Re: [PATCH V4 07/13] fs: Add locking for a dynamic address space operations state

From: Christoph Hellwig
Date: Mon Feb 24 2020 - 12:56:08 EST


On Sat, Feb 22, 2020 at 09:44:19AM +1100, Dave Chinner wrote:
> > I am very much against this. There is a reason why we don't support
> > changes of ops vectors at runtime anywhere else, because it is
> > horribly complicated and impossible to get right. IFF we ever want
> > to change the DAX vs non-DAX mode (which I'm still not sold on) the
> > right way is to just add a few simple conditionals and merge the
> > aops, which is much easier to reason about, and less costly in overall
> > overhead.
>
> *cough*
>
> That's exactly what the original code did. And it was broken
> because page faults call multiple aops that are dependent on the
> result of the previous aop calls setting up the state correctly for
> the latter calls. And when S_DAX changes between those calls, shit
> breaks.

No, the original code was broken because it didn't serialize between
DAX and buffer access.

Take a step back and look where the problems are, and they are not
mostly with the aops.
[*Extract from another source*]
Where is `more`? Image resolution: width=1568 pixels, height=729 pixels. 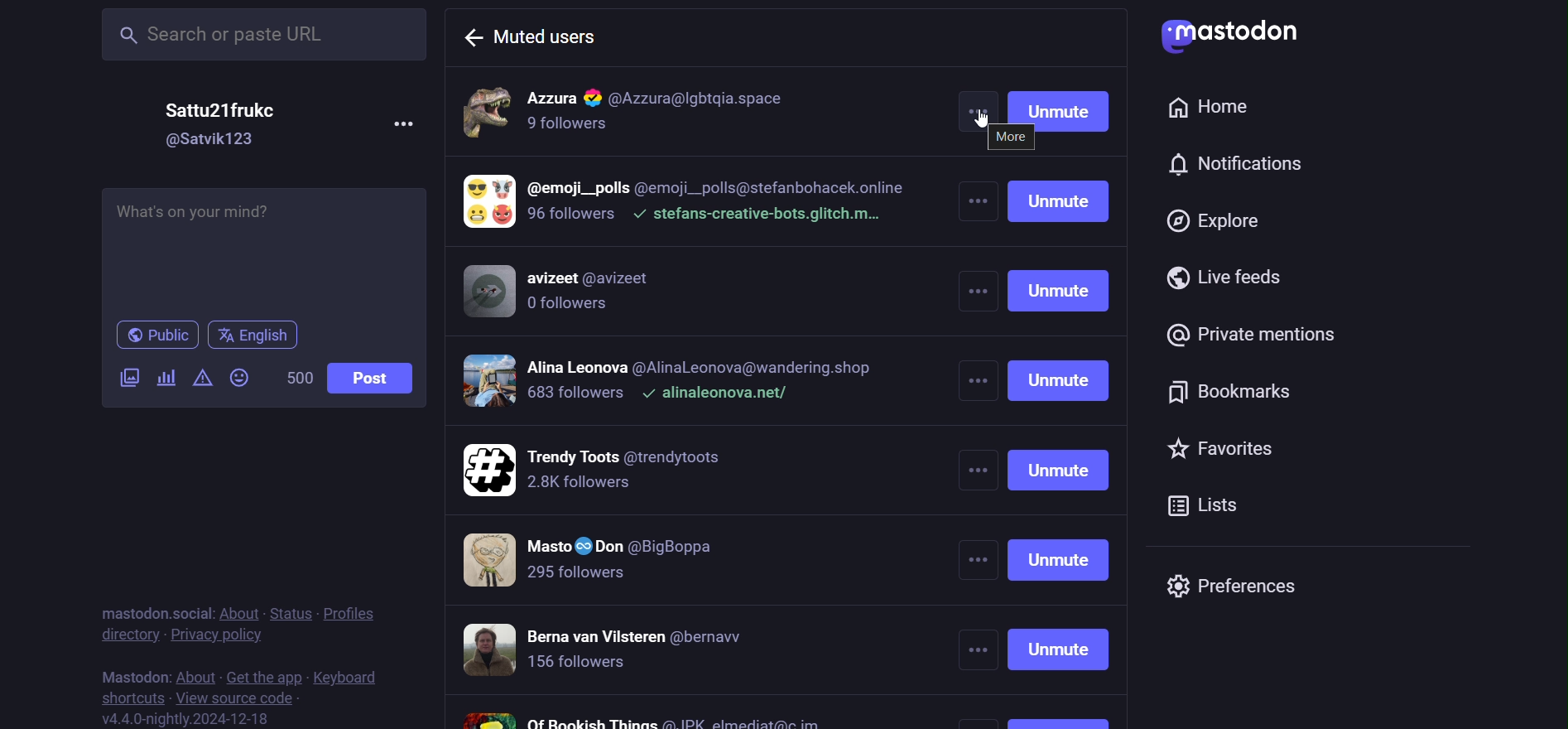
more is located at coordinates (1012, 136).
In fact the only aop useful for DAX is
is ->writepages, and how it uses ->writepages is actually a bit of
an abuse of that interface.

So what we really need it just a way to prevent switching the flag
when a file is mapped, and in the normal read/write path ensure the
flag can't be switch while I/O is going on, which could either be
done by ensuring it is only switched under i_rwsem or equivalent
protection, or by setting the DAX flag once in the iocb similar to
IOCB_DIRECT.

And they easiest way to get all this done is as a first step to
just allowing switching the flag when no blocks are allocated at
all, similar to how the rt flag works. Once that works properly
and use cases show up we can relax the requirements, and we need
to do that in a way without bloating the inode and various VFS
code paths, as DAX is a complete fringe feature, and Ñwitching
the flag and runtime is the fringe of a fringe. It just isn't worth
bloating the inode and wasting tons of developer time on it.